Para o estudioso inglês Paul Oliver, "...o blues é um estado de espírito e a música que dá voz a ele. O blues é o lamento dos oprimidos, o grito de independência, a paixão dos lascivos, a raiva dos frustrados e a gargalhada do fatalista. O blues é a emoção pessoal do indivíduo que encontra na música um veículo para se expressar. Mas é também uma música social: o blues pode ser diversão, pode ser música para dançar e para beber, a música de uma classe dentro de um grupo segregado. O blues pode ser a criação de artistas dentro de uma pequena comunidade étnica, seja no mais profundo Sul rural, seja nos guetos congestionados das cidades industriais. O blues é a canção casual do guitarrista na varanda do quintal, a música do pianista no bar, o sucesso do rhythm and blues tocado na jukebox. É o duelo obsceno de violeiros na feira ambulante, o show no palco de um inferninho nos arredores da cidade, o espetáculo de uma trupe itinerante, o último número de uma estrela dos discos. O blues é todas estas coisas e todas estas pessoas”.

 


O berço do jazz foi no Delta do Mississipi, nas vizinhanças de Nova Orleans. Já o blues teve como berço o delta lamacento do rio Yazoo nas proximidades de Vicksburg, parte sul do Mississipi. O estilo também marcou uma ruptura no formato musical. Fugindo da complexidade do jazz e da rigidez dos eruditos, o blues nasceu como uma música crua. Em sua grande maioria as canções têm apenas três acordes, construídos segundo a famosa escala pentatônica, uma sequência básica de apenas cinco notas musicais.

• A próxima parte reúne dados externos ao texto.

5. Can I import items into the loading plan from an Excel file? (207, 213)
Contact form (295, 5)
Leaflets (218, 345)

Com essa base harmônica quase simplória, o estilo disseminou-se rapidamente pelo sul dos Estados Unidos. Durante o século XIX, o blues era uma tradição oral passada nos campos de geração para geração.

 


O blues nasceu por volta da segunda metade do século XX, logo depois da Guerra Civil Americana, destilado da música africana que os escravos trouxeram para o Sul dos EUA. Embora a vida que levassem nas lavouras de algodão fosse um inferno, os negros ainda encontravam tempo para cantar suas tristezas (blues) e fazer disso uma arte.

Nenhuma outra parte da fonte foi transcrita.